My best read of the bit of the docs that it links to is that if you're modifying the variable you pass in as Const, even if you don't need the derivative with respect to it, then that's what causes this. But in this case, I'm using parameters of the mhcd object, but not modifying it, so I don't see how it's analogous. Maybe I'm misunderstanding the source of the issue, though?

rkurchin commented 1 year ago

Also, when I try the other workaround (Enzyme.API.runtimeActivity!(true)), I still get the same error.

wsmoses commented 1 year ago

re runtime Activity. You have to do that right after loading Enzyme, before any autodiff calls are compiled (its a global property)

wsmoses commented 1 year ago

The relevant part of the docs I think are here: https://enzyme.mit.edu/julia/stable/api/#Enzyme.API.runtimeActivity!-Tuple{Bool}

In this specific case what's happening is that a constant variable (presuming mhcd of a child of that variable) is being stored into an active data structure (which can lead to the issues described). In this case my guess is what's happening is that the broadcast operation in sum is creating a closure of all variable there, which includes some constant variables, and some active variables -- creating the error.

My guess is that if you wrote it with a for loop, the issue may be alleviated (and perhaps run faster).

rkurchin commented 1 year ago

I rewrote that broadcast sum line like so:

s = zero(eltype(w))
for i=1:length(w)
    @inbounds s+= w[i] * f(n[i])
end
s

And I still get the error, though the stacktrace is a lot shorter:

julia> autodiff(Forward, rate_constant, Duplicated, Duplicated(0.2, 1.0), Const(mhcd))
ERROR: Enzyme execution failed.
Mismatched activity for:   store {} addrspace(10)* %8, {} addrspace(10)** %.fca.2.gep, align 8, !dbg !150, !noalias !151 const val: {} addrspace(10)* %8
Type tree: {[-1]:Pointer, [-1,0]:Float@double, [-1,8]:Float@double, [-1,16]:Pointer, [-1,24]:Pointer, [-1,32]:Pointer, [-1,40]:Pointer}
You may be using a constant variable as temporary storage for active memory (https://enzyme.mit.edu/julia/stable/#Activity-of-temporary-storage).
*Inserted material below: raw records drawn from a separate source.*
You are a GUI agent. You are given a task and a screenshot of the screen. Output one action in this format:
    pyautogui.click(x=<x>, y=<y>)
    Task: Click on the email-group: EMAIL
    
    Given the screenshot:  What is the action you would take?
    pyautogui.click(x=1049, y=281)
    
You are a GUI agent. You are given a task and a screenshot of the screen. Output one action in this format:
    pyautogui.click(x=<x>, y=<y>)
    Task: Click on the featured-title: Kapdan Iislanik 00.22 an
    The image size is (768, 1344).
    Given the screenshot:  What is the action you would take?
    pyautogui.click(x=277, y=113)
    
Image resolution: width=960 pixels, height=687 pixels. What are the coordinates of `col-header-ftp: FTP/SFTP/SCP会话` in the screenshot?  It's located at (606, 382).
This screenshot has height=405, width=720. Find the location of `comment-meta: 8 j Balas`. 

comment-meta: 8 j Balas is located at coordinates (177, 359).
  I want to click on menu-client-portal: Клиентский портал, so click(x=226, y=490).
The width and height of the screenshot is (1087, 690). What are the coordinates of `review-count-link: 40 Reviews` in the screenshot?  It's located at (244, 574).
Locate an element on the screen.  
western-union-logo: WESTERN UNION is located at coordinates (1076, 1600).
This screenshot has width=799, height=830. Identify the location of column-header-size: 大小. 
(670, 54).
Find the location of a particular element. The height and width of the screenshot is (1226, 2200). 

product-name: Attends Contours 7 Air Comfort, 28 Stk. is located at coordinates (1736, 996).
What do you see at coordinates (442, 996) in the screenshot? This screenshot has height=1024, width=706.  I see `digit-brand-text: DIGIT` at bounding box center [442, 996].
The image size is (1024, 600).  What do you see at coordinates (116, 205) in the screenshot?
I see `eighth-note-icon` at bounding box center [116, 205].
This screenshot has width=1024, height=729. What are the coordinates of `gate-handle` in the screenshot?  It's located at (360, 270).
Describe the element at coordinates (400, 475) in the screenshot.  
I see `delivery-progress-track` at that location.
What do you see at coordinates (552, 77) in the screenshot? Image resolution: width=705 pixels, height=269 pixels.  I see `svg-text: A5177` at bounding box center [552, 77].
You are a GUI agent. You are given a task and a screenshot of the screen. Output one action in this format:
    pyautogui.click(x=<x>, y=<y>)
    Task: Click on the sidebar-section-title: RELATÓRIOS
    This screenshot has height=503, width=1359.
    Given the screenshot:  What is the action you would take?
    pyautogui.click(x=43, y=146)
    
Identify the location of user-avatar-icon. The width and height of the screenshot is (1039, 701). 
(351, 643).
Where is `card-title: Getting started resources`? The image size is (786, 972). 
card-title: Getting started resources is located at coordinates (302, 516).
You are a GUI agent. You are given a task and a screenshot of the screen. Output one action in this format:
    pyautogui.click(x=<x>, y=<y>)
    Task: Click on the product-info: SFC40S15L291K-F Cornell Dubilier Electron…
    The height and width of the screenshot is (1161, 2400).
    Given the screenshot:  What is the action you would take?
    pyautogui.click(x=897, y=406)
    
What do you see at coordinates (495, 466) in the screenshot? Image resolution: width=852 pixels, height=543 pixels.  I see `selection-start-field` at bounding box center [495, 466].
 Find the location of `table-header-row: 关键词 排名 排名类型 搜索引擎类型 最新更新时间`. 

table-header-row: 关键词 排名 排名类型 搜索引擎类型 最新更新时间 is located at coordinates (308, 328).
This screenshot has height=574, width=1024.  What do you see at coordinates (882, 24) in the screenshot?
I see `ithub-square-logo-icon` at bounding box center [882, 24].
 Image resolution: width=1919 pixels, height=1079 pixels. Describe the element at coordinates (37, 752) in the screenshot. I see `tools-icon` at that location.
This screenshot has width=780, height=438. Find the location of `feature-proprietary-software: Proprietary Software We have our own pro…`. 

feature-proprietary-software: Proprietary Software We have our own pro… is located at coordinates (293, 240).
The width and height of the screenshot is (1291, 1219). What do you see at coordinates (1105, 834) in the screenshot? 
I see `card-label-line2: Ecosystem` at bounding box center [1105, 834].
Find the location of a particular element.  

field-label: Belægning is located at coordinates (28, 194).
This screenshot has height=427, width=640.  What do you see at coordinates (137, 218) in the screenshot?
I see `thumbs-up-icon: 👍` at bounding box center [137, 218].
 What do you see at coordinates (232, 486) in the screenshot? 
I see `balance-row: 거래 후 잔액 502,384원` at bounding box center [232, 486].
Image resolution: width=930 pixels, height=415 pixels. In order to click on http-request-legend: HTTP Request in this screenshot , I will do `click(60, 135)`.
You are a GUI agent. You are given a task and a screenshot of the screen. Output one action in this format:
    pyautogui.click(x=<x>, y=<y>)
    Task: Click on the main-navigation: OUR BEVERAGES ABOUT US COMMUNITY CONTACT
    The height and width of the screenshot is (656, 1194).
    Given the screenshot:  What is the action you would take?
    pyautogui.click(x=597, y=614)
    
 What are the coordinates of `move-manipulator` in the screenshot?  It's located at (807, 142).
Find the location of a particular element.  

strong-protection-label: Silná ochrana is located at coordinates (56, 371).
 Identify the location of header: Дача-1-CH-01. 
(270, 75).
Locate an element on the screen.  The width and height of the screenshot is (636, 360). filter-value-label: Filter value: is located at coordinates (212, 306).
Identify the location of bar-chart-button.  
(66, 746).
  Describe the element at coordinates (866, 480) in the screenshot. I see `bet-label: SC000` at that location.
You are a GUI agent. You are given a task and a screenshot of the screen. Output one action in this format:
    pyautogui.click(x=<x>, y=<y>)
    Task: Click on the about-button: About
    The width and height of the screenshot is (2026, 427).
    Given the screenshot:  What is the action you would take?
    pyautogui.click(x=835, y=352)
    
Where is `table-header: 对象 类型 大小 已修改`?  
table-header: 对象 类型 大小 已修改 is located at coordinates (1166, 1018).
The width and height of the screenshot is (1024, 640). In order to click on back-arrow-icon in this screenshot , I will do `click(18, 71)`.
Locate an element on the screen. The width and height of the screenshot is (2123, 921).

If not, please open an issue, and either rewrite this variable to not be conditionally active or use Enzyme.API.runtimeActivity!(true) as a workaround for now

Stacktrace:
 [1] #rate_constant#35
   @ /Volumes/Data/git_repos/ElectrochemicalKinetics.jl/src/kinetic_models/MarcusHushChidseyDOS.jl:83
 [2] #rate_constant#35
   @ /Volumes/Data/git_repos/ElectrochemicalKinetics.jl/src/kinetic_models/MarcusHushChidseyDOS.jl:0

Stacktrace:
 [1] throwerr(cstr::Cstring)
   @ Enzyme.Compiler ~/.julia/packages/Enzyme/Auoie/src/compiler.jl:2790

FWIW, the immediately preceding lines to the section copied above are:

n, w = scale(E_min, E_max)
f = integrand(model, V_app, args...; T = T, kwargs...)

Is it possible that those things being generated within the function are causing the issue?

rkurchin commented 1 year ago

I also just noticed that I get different values for the derivative of the integrand (which does run in both cases) with the runtime activity turned on vs. off, so I assume the one with it on is the one to trust in general...

wsmoses commented 1 year ago

Oh if you get different results (Aka the off one doesn't throw an error but returns a different result), that is a definite issue and please open another issue for it!